*WORK ORDER*: Every line with the word "chevron" in it should be extracted from the data that follows.

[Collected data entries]
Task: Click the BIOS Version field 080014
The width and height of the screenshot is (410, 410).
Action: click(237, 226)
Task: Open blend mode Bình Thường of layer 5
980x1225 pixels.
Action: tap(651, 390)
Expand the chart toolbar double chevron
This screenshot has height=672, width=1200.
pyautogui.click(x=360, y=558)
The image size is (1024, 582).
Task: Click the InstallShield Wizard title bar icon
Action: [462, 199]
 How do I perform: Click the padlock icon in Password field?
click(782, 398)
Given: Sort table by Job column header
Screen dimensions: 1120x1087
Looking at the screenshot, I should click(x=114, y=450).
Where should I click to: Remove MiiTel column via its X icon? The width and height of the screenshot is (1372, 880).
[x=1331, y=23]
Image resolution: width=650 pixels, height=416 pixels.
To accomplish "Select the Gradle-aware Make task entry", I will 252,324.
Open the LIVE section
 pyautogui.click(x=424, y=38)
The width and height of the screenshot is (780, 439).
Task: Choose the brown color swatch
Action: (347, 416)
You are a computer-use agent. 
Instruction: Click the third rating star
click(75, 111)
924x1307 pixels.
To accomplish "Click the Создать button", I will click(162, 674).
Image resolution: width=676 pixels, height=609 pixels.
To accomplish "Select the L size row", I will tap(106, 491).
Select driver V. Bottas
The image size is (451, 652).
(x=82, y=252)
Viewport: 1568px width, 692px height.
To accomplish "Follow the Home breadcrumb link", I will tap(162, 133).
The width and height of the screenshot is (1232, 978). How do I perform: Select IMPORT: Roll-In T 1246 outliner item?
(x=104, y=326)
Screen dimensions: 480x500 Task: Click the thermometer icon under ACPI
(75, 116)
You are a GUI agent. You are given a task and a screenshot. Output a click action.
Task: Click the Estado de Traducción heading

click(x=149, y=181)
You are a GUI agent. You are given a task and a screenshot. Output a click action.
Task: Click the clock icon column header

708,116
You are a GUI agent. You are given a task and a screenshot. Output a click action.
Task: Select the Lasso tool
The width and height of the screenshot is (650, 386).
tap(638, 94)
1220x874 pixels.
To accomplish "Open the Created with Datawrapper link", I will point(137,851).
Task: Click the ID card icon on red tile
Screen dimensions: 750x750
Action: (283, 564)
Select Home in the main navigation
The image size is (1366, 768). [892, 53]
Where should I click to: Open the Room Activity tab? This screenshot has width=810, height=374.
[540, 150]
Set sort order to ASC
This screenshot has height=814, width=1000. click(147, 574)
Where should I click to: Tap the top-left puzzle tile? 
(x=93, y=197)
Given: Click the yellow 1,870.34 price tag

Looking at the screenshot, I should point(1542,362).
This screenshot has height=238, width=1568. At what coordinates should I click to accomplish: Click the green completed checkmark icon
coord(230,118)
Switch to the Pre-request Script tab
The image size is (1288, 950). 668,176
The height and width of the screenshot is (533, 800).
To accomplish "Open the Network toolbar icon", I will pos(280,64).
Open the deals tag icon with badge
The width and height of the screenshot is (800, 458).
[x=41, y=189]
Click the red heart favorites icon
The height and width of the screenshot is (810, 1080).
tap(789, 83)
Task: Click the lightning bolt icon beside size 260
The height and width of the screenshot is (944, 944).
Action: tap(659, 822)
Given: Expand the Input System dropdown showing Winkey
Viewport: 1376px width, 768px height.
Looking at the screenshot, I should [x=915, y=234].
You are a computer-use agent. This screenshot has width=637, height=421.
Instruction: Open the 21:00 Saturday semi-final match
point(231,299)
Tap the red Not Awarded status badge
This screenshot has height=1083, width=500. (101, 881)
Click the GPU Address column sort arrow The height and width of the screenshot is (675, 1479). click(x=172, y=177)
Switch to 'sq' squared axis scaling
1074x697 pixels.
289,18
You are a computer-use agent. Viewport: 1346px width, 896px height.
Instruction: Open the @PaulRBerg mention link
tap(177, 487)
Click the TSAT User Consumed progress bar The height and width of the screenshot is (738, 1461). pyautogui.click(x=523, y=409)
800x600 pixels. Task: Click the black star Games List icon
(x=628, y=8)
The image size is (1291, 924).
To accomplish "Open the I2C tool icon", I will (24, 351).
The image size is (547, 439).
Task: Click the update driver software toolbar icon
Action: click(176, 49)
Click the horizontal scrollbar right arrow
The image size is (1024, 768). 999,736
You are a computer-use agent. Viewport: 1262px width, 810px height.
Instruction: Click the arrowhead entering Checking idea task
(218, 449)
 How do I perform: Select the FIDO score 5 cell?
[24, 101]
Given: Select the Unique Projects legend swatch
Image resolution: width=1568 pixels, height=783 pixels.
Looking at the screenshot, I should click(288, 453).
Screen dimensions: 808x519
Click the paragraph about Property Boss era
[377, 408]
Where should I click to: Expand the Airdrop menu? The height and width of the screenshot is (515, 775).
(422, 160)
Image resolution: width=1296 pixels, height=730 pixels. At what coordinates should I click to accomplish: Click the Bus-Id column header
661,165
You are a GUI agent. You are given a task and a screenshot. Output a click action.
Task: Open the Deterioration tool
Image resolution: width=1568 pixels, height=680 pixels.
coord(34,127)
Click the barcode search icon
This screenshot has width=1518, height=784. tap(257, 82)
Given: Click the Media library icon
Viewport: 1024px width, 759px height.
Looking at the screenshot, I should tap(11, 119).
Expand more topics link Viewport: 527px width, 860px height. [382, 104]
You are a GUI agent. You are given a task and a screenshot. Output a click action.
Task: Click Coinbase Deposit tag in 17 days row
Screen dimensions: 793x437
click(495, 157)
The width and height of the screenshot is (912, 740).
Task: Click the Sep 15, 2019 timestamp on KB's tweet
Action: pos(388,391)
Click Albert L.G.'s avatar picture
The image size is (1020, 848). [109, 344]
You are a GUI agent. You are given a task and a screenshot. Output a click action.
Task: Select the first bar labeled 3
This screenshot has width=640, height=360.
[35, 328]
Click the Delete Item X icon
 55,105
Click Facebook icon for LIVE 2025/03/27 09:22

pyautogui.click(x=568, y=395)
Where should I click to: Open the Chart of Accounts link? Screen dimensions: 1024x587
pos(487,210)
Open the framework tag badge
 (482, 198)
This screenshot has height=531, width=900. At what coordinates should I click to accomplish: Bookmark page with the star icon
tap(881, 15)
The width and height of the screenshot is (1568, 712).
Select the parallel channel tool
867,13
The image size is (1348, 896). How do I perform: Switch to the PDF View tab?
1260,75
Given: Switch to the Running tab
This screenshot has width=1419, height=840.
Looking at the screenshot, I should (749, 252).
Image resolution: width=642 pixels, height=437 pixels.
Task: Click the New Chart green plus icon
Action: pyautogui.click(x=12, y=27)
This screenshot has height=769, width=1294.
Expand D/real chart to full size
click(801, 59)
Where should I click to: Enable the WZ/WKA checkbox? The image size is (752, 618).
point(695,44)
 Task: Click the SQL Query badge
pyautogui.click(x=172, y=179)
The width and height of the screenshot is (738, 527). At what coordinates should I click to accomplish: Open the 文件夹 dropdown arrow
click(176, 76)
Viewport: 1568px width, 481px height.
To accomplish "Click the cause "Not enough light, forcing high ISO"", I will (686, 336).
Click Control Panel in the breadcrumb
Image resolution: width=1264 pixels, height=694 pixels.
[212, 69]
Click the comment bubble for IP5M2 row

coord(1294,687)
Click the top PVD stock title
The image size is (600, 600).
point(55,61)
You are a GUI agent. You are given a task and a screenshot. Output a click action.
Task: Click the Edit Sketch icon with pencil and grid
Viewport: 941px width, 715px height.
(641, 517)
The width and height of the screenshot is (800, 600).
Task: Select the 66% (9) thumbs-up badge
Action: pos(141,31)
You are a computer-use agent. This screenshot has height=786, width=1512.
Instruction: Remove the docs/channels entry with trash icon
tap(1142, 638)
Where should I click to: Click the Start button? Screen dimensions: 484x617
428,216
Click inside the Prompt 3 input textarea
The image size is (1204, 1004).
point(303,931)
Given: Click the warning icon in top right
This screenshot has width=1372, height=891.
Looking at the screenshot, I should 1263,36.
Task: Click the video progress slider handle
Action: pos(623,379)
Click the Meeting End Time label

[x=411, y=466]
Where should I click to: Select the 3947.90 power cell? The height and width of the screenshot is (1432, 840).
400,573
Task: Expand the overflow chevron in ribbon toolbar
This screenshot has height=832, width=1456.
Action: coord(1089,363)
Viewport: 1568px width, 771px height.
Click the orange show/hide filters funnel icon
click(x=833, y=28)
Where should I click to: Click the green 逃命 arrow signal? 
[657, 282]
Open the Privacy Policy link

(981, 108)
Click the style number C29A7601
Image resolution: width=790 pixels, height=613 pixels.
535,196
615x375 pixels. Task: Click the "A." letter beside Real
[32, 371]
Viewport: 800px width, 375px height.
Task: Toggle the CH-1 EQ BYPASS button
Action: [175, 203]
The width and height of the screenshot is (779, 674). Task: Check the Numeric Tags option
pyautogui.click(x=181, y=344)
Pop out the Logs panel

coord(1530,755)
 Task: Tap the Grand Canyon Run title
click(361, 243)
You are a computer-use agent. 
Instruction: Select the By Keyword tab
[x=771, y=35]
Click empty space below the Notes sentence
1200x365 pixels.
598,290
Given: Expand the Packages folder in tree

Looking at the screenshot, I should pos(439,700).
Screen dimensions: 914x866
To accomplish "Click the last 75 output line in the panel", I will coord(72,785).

*ANSWER SECTION*:
Expand the chart toolbar double chevron
Task: Expand the overflow chevron in ribbon toolbar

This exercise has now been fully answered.